* [PROVIDED DATA]
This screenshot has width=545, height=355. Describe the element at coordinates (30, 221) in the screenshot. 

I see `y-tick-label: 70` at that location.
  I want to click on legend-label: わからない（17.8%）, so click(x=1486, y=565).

---

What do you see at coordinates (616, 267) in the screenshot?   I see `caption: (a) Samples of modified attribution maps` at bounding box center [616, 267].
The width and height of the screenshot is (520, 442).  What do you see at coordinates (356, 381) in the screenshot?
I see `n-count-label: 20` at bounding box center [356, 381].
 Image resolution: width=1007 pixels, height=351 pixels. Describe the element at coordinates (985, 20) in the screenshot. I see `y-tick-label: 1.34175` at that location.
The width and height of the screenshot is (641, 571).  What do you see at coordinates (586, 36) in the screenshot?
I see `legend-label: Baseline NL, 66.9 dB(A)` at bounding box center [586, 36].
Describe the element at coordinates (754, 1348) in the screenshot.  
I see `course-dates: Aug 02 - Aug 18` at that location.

* * *

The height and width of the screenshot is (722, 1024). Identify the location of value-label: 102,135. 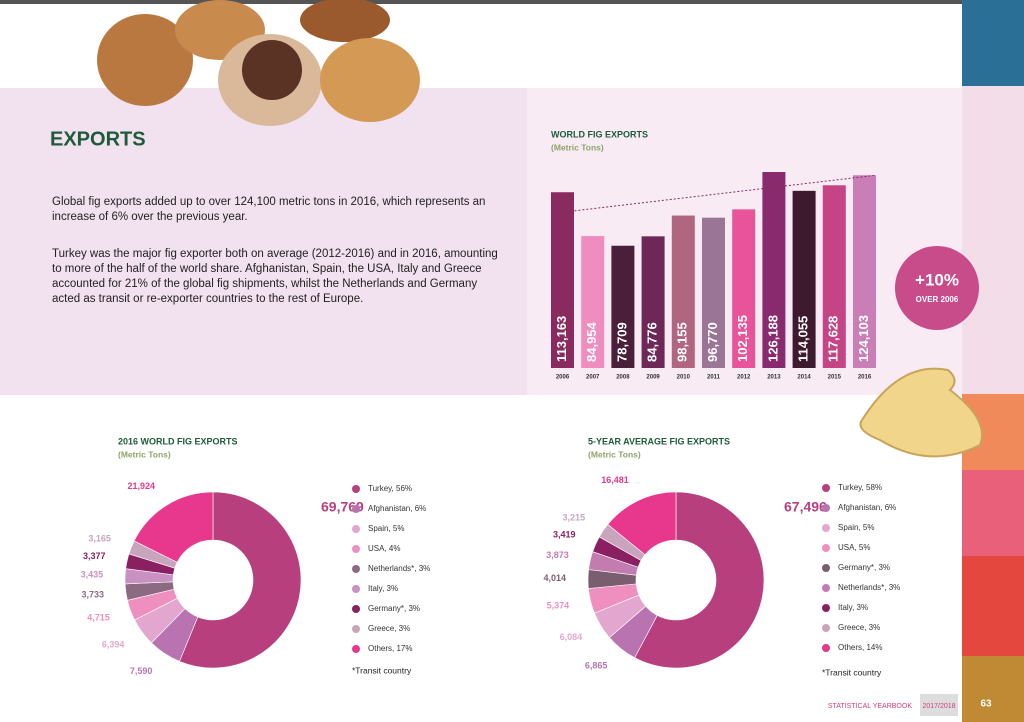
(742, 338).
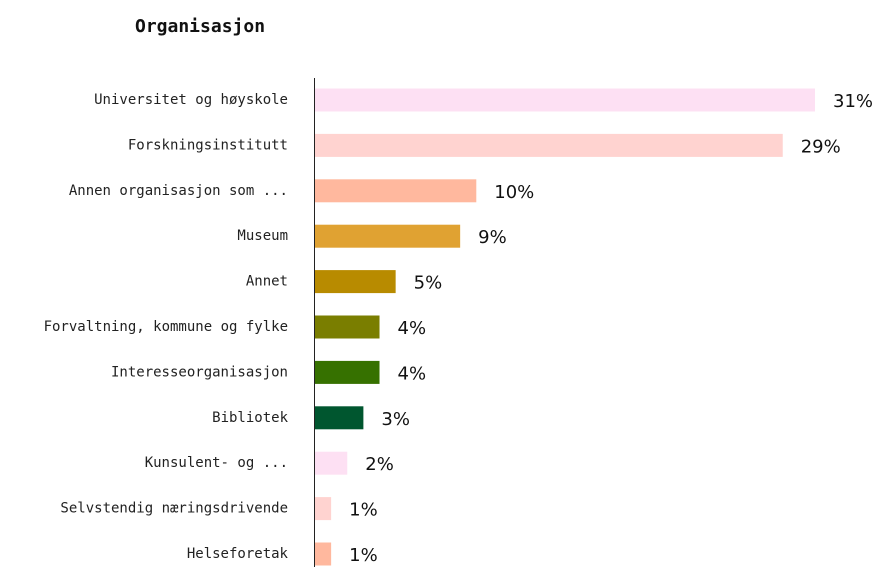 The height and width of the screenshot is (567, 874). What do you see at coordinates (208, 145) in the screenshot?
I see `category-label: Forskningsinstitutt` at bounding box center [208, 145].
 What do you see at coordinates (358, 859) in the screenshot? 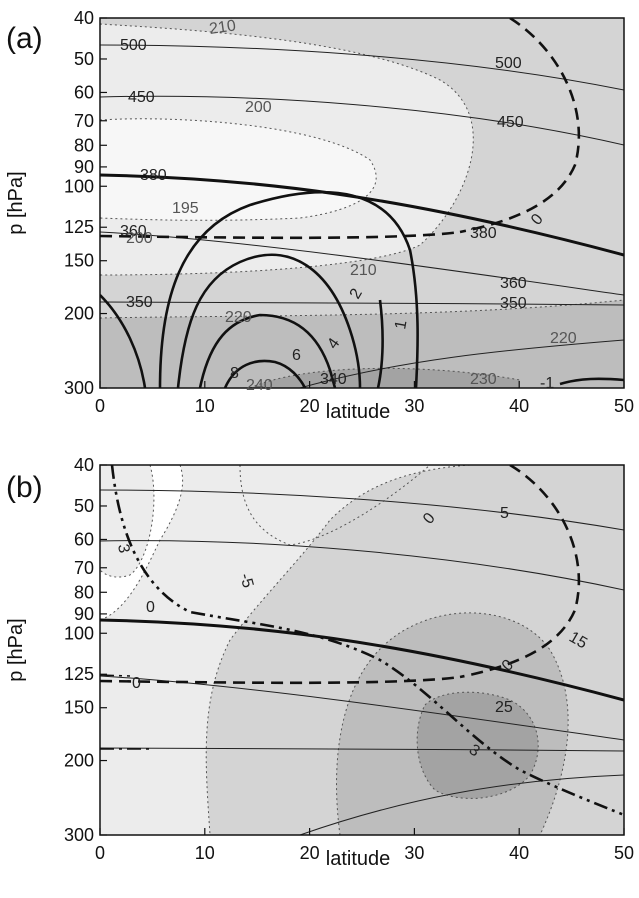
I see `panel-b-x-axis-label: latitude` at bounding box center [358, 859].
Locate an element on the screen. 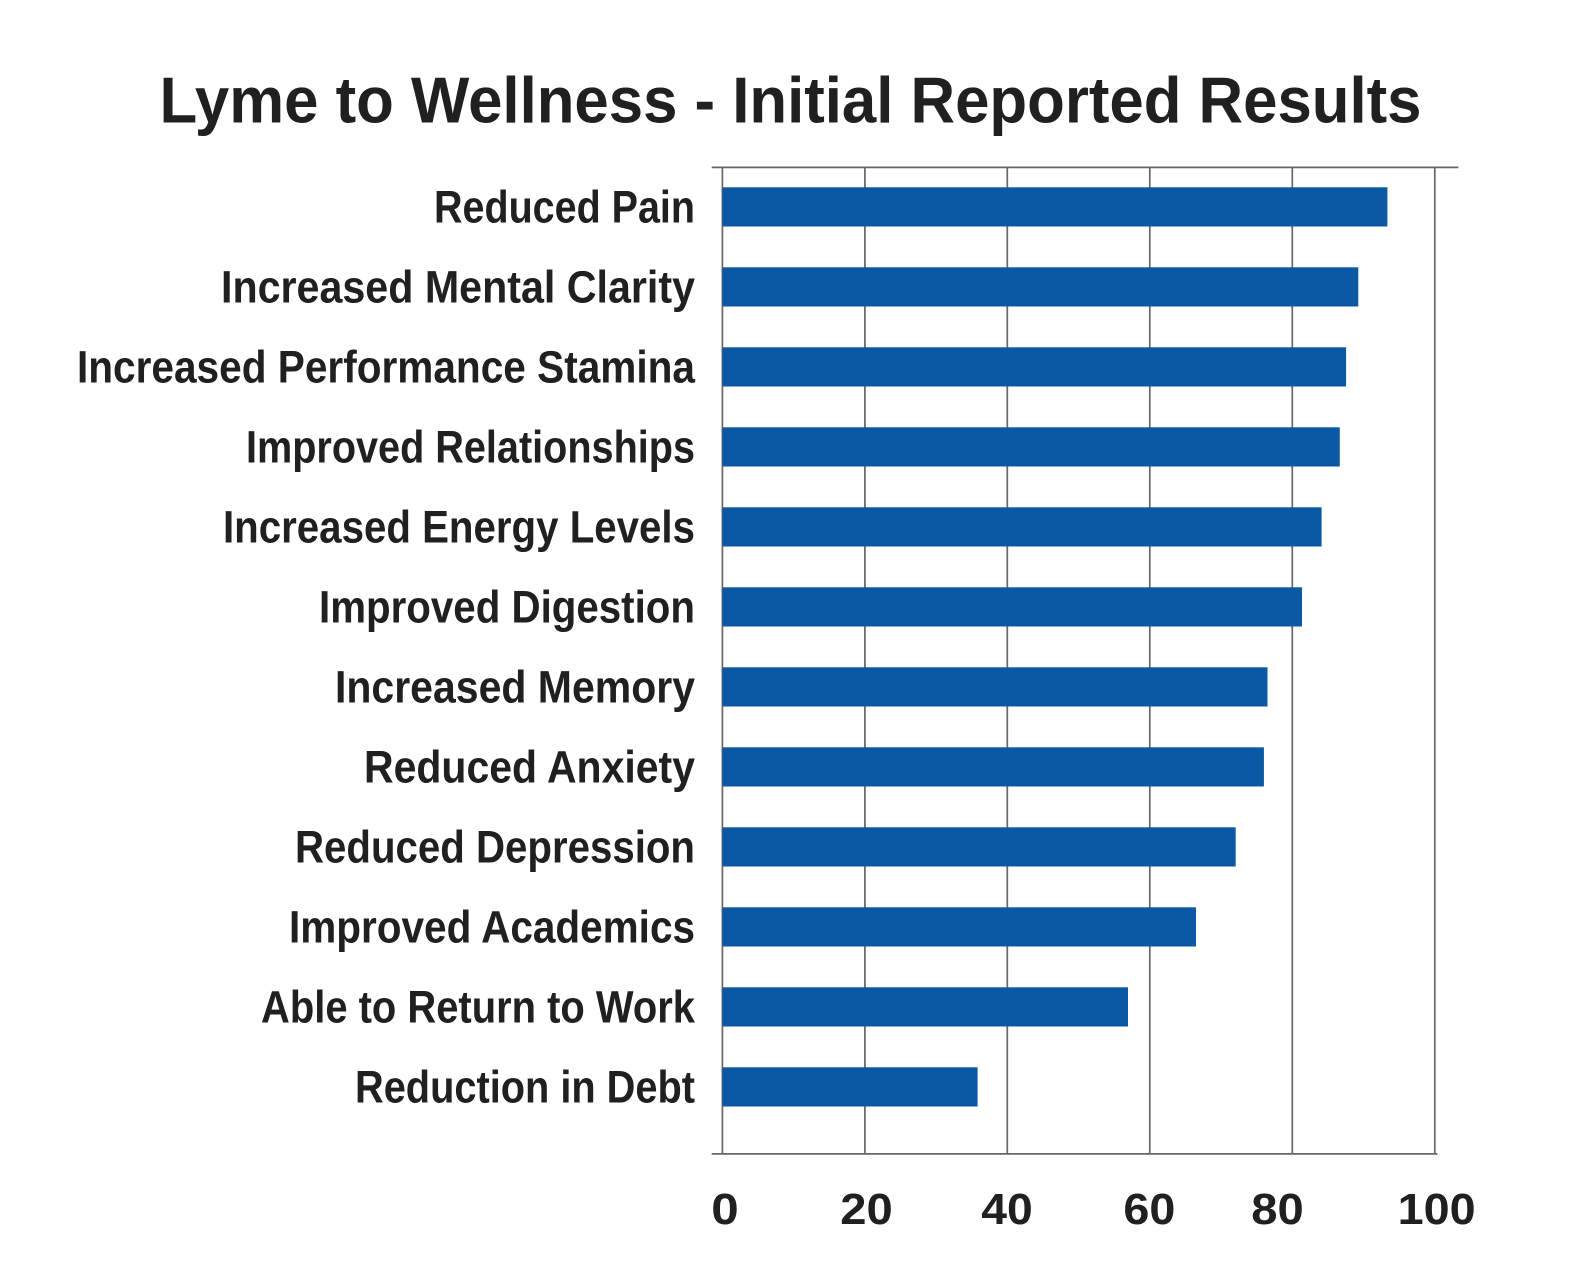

* [DIRECTIONS]
Edit the entries from the line containing "This screenshot has" down to the line containing "I want to click". Give those lines again with "Describe" changed to "Identify" and everything else unchanged.

* [OUTPUT FOR THIS TASK]
This screenshot has width=545, height=355. Identify the element at coordinates (30, 221) in the screenshot. 

I see `y-tick-label: 70` at that location.
  I want to click on legend-label: わからない（17.8%）, so click(x=1486, y=565).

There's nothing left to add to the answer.